Perché il prossimo fine settimana, quando si riuniranno a Toronto i leader delle principali 20 potenze economiche, gli Usa si preparavano a fare la voce grossa con la Cina proprio sul cambio tra le valute, minacciando sanzioni. Pechino, invece, gioca d’anticipo e si presenterà a quell’appuntamento senza che gli altri abbiano molto da chiederle.
Ma allora è solo una mossa tattica?
Questa è l’incognita che tutti - politici, finanzieri, industriali - vogliono chiarire. Secondo alcuni osservatori lo yuan dovrebbe rivalutarsi anche del 40% per assicurare un giusto equilibrio con il dollaro. Pechino segnala invece che i movimenti saranno limitatissimi.

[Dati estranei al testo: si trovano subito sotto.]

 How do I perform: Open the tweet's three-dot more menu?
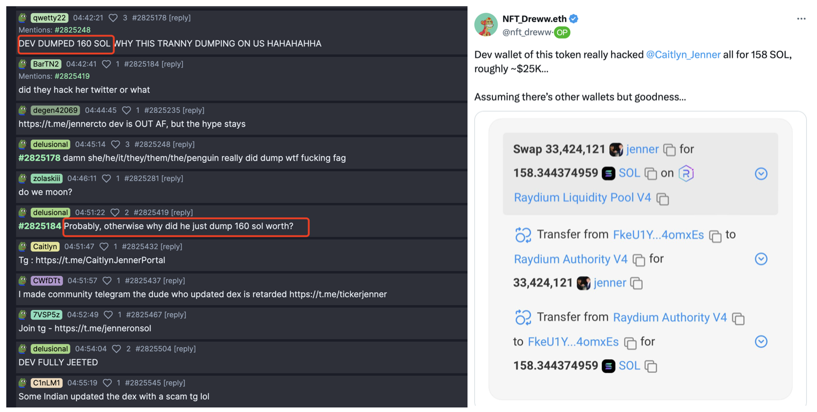(801, 19)
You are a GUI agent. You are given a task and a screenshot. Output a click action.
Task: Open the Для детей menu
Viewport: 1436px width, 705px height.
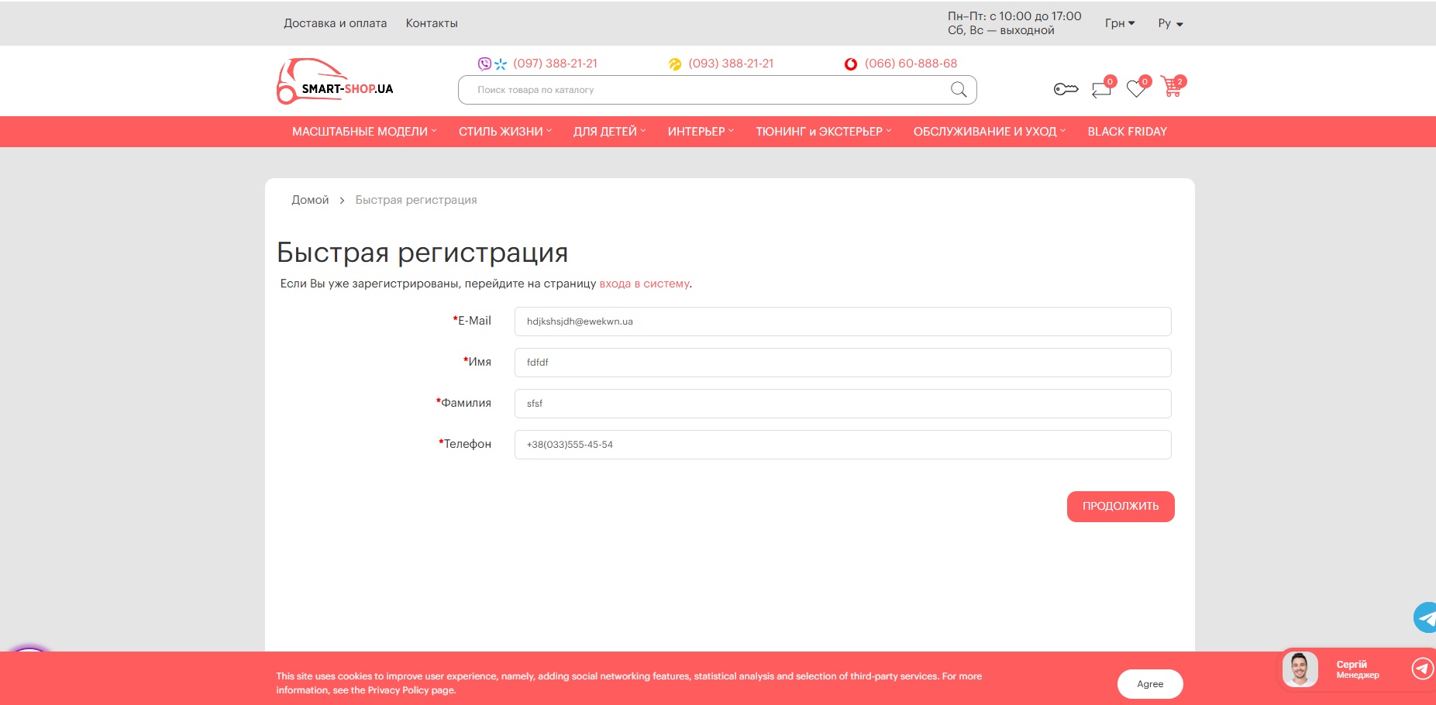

Stamattina obbiamo aspettarci terremoti sulle valute?
Abbastanza difficile che ce ne siano. La Banca di Cina ha già fatto sapere che non esiste alcuna possibilità di un forte apprezzamento dello yuan. Bisogna pensare all’economia cinese come a un transatlantico, per manovrarlo senza fare disastri ci vuole mano leggera e colpi di timone impercettibili.
Che cosa succederà allora da oggi sui mercati?
E’ prevedibile che ci sarà un afflusso verso i titoli denominati in yuan, specie dall’area del dollaro, visto che l’aspettativa è che nei prossimi mesi il primo salga rispetto al secondo. Allo stesso tempo potrebbe esserci un calo delle quotazioni dei titoli di Stato Usa, perché le aspettative sono che Pechino rallenterà gli acquisti di questi titoli.